While Transformers are dominated by floating-point (FP) Matrix-Multiplications, their aggressive acceleration through dedicated hardware or many-core programmable systems has shifted the performance bottleneck to non-linear functions like Softmax. Accelerating Softmax is challenging due to its non-pointwise, non-linear nature, with exponentiation as the most demanding step.

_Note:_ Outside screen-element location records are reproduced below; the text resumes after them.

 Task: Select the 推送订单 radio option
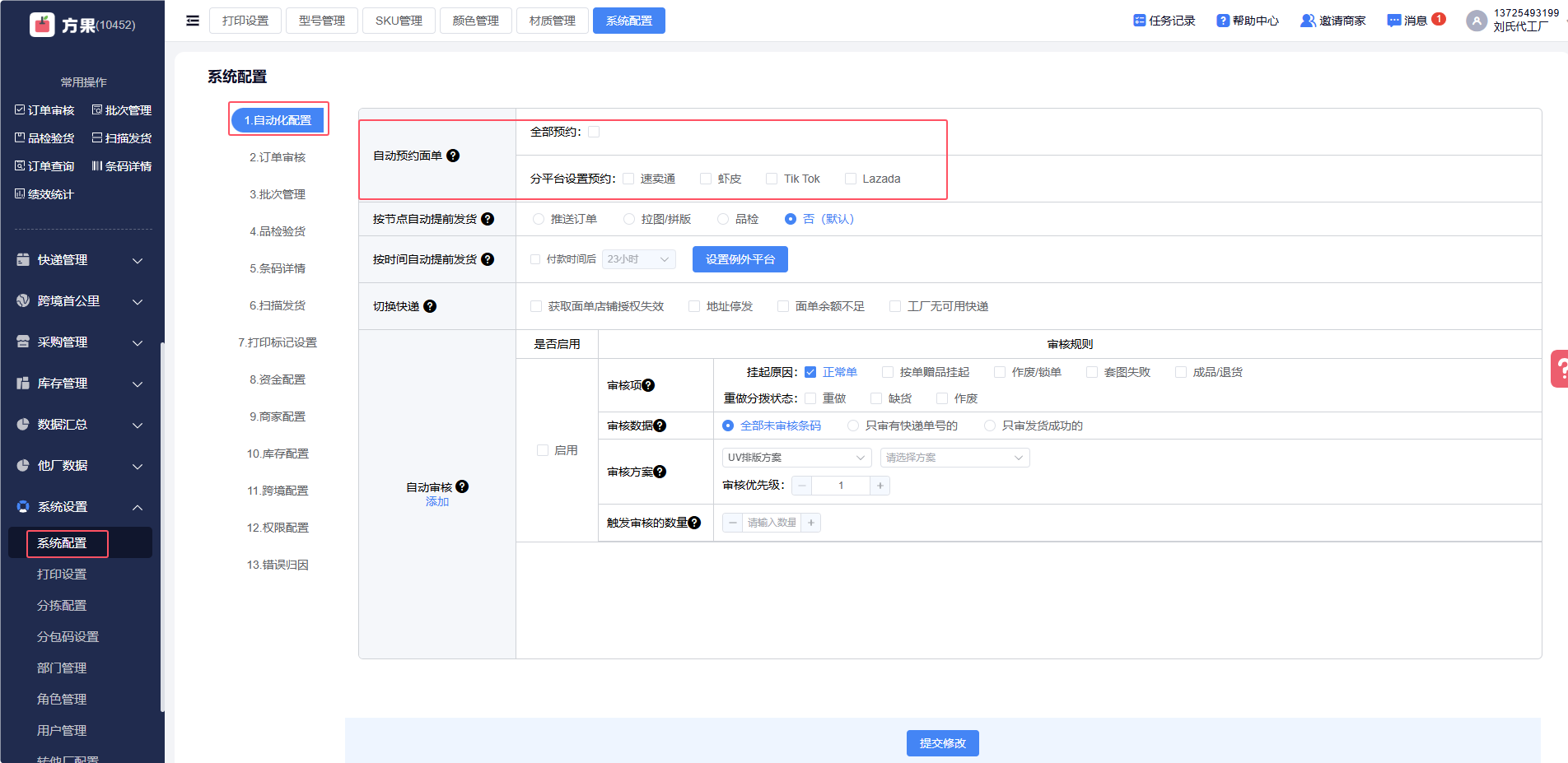[x=539, y=219]
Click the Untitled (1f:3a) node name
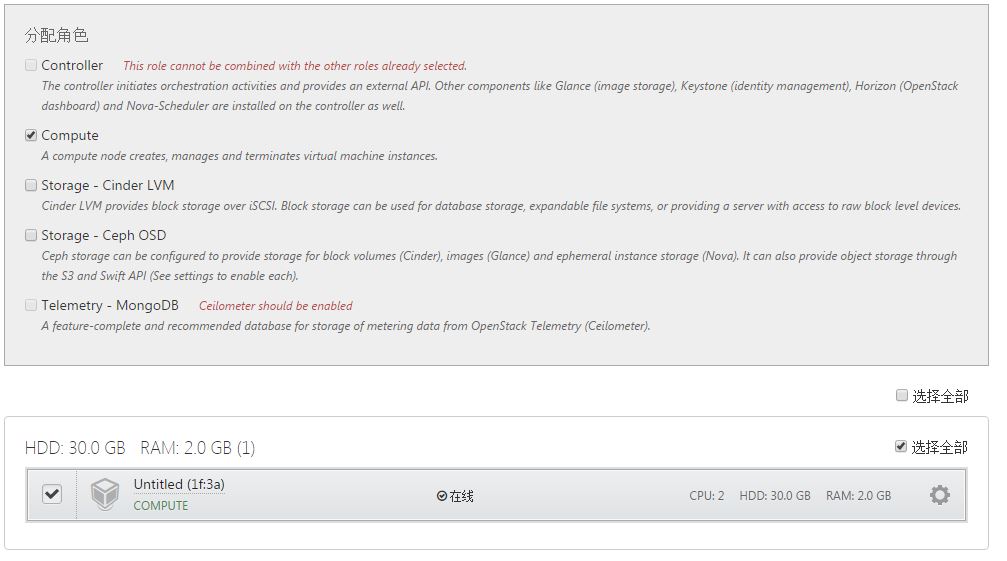 click(179, 484)
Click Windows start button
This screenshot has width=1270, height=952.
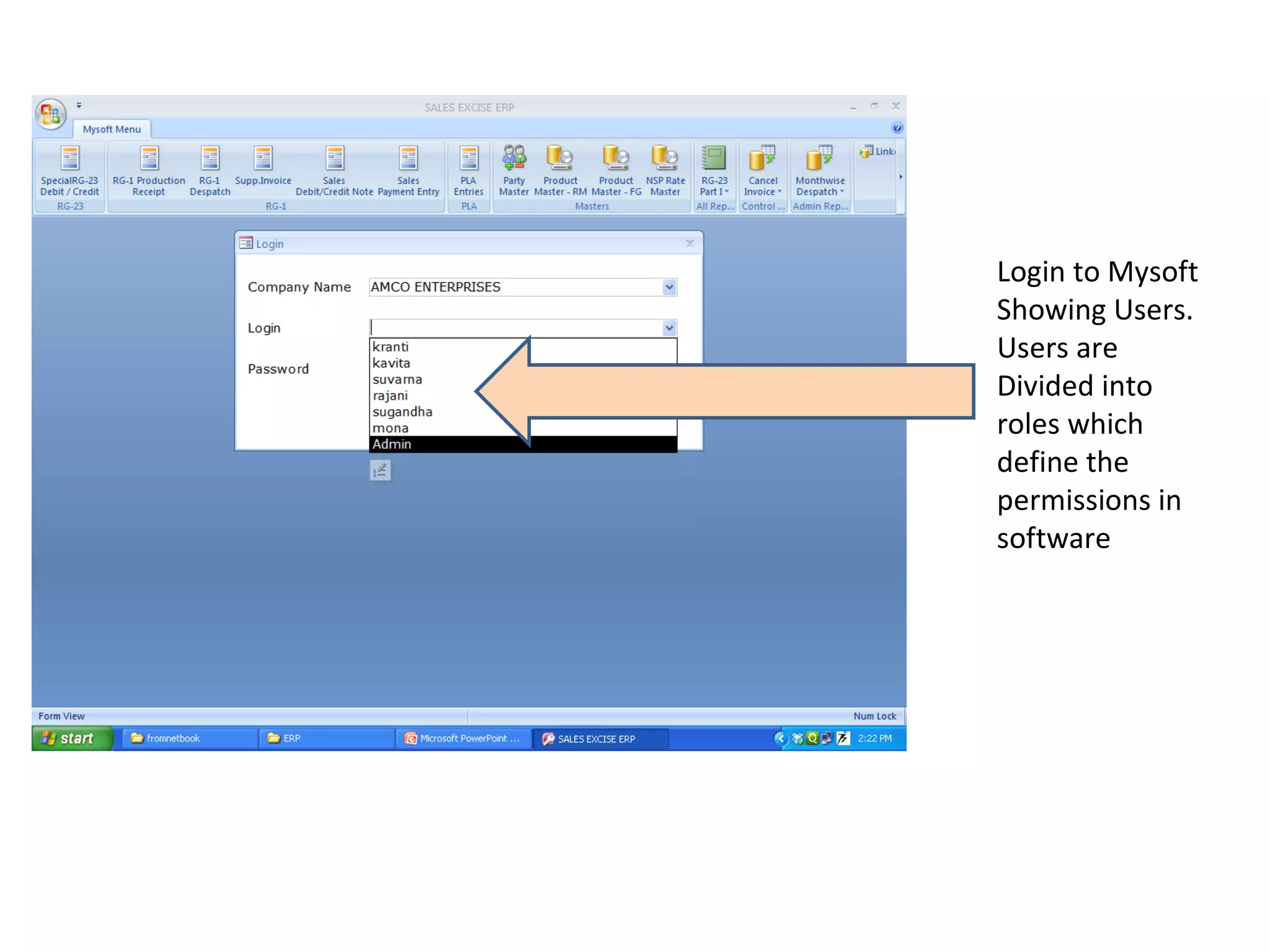tap(72, 738)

To address this, we design a custom arithmetic block for Bfloat16 exponentiation leveraging a novel approximation algorithm based on Schraudolph’s method. This block is integrated into the floating-point unit (FPU) of the RISC-V cores of a compute cluster through custom instruction set architecture (ISA) extensions, with a negligible area overhead of 1%. By optimizing the software kernels to leverage this extension, we execute Softmax with 162.7× less latency and 74.3× less energy compared to the baseline cluster, achieving an 8.2× performance improvement and 4.1× higher energy efficiency for the FlashAttention-2 kernel in GPT-2 configuration.
Moreover, the proposed approach enables a multi-cluster system to efficiently execute end-to-end inference of pre-trained Transformer models, such as GPT-2, GPT-3, and ViT, achieving up to 5.8× and 3.6× reduction in latency and energy consumption, respectively, without requiring re-training and with negligible accuracy loss.